The United Kingdom Data Retention and Investigatory Powers Bill (DRIP) passed through the House of Lords on Thursday after two days of debate, according to a report by the BBC. The bill was fast-tracked by the government.
The parliament stated, “The Government argues that emergency legislation is needed to ensure that UK law enforcement and intelligence agencies can maintain their ability to access the telecommunications data they need to investigate criminal activity and protect the public. There is cross-party agreement on the need for the Bill.”
In April, the Court of Justice of the EU invalidated previous UK regulations on data retention, saying it disproportionately infringed on privacy rights of EU citizens. The old legislation required telcos to retain data on customer communications to pass on to law enforcement agencies on request. Earlier in July the government said the new law should be fast tracked in order to protect citizens from terrorists and criminals.
Recently, the European Parliament voted for new safeguards on the personal data of EU citizens when it’s transferred to non-EU countries.
The new data retention law only allows access to metadata and communications content still requires a warrant signed by a Secretary of State. Telcos will be required to retain the data on the chance that it is needed by law enforcement.
The new legislation could be challenged in the same way as the old law it is replacing.
Financial services regulation expert John Salmon and technology law expert Luke Scanlon of Pinsent Masons, the law firm behind Out-Law.com, said earlier this week, “This attempts to address the CJEU judgment’s requirements, but the problem is that it is discretionary and the secretary of state does not have to explain why a particular retention period has been ordered. The bill could therefore be challenged on the basis that, like the Data Retention Directive and the previous UK laws deriving from it, the Bill does not set out ‘objective criteria’ governing how long data should be kept for.”
In addition to possibly being invalidated again, the Guardian reports there could be other problems. This new law could increase the incidence of cybercrime and hacking. The law will require more data to be stored which could make it attractive to hackers.
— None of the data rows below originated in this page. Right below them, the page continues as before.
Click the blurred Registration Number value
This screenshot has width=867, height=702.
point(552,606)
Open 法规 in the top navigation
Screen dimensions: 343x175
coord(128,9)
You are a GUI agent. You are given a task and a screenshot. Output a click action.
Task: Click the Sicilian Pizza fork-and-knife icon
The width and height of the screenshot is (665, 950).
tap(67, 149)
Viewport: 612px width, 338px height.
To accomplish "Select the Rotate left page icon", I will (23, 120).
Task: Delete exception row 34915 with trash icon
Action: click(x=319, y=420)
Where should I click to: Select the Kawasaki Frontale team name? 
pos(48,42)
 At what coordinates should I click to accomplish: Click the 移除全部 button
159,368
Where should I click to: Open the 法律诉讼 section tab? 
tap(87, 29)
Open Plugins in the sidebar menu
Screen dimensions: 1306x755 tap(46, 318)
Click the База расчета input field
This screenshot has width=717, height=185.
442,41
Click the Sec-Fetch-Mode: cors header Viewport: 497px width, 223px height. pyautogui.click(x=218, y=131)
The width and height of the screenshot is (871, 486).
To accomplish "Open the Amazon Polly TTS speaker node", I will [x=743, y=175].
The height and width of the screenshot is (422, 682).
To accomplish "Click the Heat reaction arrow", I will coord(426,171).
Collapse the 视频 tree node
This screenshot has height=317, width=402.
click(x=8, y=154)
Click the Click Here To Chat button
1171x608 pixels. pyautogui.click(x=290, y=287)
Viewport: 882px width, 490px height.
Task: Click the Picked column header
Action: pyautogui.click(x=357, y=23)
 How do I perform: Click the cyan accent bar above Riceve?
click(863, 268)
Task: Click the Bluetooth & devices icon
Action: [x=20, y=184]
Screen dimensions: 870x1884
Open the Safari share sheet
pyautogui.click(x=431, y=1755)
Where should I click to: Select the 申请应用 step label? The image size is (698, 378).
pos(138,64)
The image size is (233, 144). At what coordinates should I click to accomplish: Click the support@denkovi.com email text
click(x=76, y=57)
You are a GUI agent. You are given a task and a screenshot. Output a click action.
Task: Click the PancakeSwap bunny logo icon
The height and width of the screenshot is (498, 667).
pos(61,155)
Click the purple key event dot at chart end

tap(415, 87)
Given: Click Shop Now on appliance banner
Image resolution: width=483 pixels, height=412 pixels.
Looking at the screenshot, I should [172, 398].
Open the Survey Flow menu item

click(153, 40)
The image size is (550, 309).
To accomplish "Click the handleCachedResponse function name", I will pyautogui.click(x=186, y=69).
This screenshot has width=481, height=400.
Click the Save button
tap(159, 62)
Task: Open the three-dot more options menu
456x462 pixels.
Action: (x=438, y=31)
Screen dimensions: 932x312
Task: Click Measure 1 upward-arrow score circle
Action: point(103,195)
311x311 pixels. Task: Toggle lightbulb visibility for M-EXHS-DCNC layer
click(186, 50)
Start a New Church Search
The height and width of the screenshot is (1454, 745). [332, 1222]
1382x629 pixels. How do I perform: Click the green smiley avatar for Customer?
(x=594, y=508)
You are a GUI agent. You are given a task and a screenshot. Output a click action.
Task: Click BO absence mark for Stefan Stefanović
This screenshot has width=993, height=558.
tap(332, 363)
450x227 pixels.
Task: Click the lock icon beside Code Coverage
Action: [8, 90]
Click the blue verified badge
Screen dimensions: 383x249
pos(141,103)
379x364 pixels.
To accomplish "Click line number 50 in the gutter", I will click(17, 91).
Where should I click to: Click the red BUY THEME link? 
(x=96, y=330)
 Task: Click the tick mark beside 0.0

“Because of the extraterritorial reach in the Drip bill, it requires foreign internet service providers, who may be providing webmail services to British citizens (think of the expats living in Spain or Florida and using national ISPs for example), to store data about those British citizens in data or storage centres outside the jurisdiction of the UK Data Protection and other relevant Acts,” said Dr Adrian Davis, cybercrime expert and European director of (ISC)2 told the Guardian.
“As a result, we don’t know how that data is stored, processed, accessed or protected … Hackers may view foreign ISPs storing British citizens’ data as a ‘soft target’ – the levels of protection may be different and the penalties for stealing or compromising data could be lower.”
Other experts disagree, saying the data isn’t very useful to malicious hackers. However, it could be of interest to others such as politicians or journalists.
Richard Clayton, security expert from the University of Cambridge Computer Laboratory, told the Guardian, “What does seem plausible is that journalists will bribe insiders for the data. A list of mobile phone calls performed by Mr. Cameron over the past week or so might be very interesting.”
Even service providers that aren’t telcos should be interested in this and future legislation. Precedents and new laws are beginning to be set and could affect the future of the internet and data protection. For example, the European Data Protection Supervisor (EDPS) will soon decide what extra checks are necessary for cloud services under contract to EU institutions. This affects data transfer and storage which could cause extra headaches for cloud providers.
“Currently, Europeans worried their their data privacy rights have been violated by US companies have no official body to hear their complaints. Meanwhile, anyone, regardless of nationality, can go to a European court to complain about EU data privacy violations,” the WHIR reported previously.
US Attorney General Eric Holder announced that the Obama administration is seeking to extend privacy guarantees to EU citizens which are now only available to US citizens, which some European politicians see as an important step towards an “umbrella agreement” guaranteeing data protection. Decisions about how privacy and how data will be handled are being debated on an international stage.